Un Nadal muy metódico
El mallorquín se mostró paciente durante gran parte del partido. Aunque no bajó en cuanto a intensidad, trabajó los puntos, sin ninguna prisa para cerrarlos. Al estadounidense le tembló la mano más de lo que le hubiera gustado, firmando algún primer servicio a 90 km/h, estrategia que no daña a Nadal. Kozlov se mantuvo como pudo en el otro lado de la red, intentando pelear en puntos en los que al español le surgían algo más de dudas.
El de Manacor cerraba el primer set en la primera oportunidad de la que disfrutaba, con un punto peleado, pero del que siempre tiene el control, sensación que describe en líneas generales el duelo de octavos de final jugado hoy en Acapulco.
Tenis contundente
Nadal, al igual que en el Open de Australia, se mostró agresivo, tanto con el servicio como durante el punto. El español no tuvo ningún reparo a la hora de subir a la red.

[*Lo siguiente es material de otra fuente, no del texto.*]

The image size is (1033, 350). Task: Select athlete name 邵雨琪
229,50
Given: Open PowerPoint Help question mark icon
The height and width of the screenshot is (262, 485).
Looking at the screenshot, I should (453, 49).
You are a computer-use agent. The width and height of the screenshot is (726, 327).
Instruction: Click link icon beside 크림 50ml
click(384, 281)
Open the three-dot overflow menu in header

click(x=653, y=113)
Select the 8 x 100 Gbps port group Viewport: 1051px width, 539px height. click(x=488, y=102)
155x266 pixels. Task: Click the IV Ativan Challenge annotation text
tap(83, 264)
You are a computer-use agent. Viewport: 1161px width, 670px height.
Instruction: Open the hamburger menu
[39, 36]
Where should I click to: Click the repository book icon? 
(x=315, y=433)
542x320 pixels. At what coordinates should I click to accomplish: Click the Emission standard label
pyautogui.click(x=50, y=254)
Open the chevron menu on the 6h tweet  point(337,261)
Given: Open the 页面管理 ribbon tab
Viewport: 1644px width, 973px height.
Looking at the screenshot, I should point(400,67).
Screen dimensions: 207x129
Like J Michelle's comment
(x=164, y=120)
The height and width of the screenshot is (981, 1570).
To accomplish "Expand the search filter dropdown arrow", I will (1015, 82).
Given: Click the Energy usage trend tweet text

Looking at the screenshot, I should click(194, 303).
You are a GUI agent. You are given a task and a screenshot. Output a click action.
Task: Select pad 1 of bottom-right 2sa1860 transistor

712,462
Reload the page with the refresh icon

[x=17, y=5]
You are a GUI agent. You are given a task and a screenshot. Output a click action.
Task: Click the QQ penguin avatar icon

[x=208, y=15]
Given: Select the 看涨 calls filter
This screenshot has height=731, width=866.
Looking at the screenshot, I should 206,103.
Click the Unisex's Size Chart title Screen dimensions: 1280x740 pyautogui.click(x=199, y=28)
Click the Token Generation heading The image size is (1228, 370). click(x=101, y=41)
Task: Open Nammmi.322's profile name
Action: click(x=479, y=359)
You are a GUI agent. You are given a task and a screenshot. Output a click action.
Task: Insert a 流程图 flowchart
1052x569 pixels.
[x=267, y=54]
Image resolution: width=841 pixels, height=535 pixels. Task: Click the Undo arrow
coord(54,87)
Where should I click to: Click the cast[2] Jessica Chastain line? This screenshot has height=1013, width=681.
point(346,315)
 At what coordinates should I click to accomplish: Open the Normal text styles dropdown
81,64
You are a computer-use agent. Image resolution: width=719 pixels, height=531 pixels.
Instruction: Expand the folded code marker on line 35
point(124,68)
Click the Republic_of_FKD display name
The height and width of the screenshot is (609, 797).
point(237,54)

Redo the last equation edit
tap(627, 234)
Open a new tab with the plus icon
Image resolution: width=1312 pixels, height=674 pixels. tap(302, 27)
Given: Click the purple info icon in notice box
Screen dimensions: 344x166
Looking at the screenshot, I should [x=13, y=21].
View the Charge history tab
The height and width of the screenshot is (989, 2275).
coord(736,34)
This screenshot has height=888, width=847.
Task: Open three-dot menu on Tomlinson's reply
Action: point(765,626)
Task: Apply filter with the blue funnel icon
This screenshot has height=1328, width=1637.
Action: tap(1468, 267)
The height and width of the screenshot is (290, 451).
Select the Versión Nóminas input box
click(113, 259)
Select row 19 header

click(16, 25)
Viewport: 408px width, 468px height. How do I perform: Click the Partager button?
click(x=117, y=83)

Su juego contundente dejó sin recursos a Kozlov, quien se sentía cada vez más atrapado ante un Rafa con respuesta a todo. Aun así, el estadounidense no dejaba de animarse cuando conquistaba buenos puntos, con su correspondiente celebración tras sumar el primer juego del partido en el segundo parcial. La velocidad de sus golpes llevó a Nadal a ponerse por delante con un 3-1, ventaja que le costó mantener.
La adaptación de Kozlov
El estadounidense, que no tiró la toalla en ningún momento del partido, recuperó esa diferencia en un juego en el que Nadal quiso decorarse más de lo que tocaba con unas dejadas que acabaron siendo malas. Los nervios del primer set pasaron para Stefan, que demostró cómo fue capaz de sorprender a Dimitrov en la primera ronda del torneo. Aunque no consiguió confirmar el break, Kozlov dejó claro que tiene tenis pegando golpes que no se atrevía a pegar en el primer parcial.
Ya en cuartos de final, Rafael Nadal se enfrentará a otro estadounidense, Tommy Paul, quien derrotaba al serbio Dusan Lajovic en tres sets.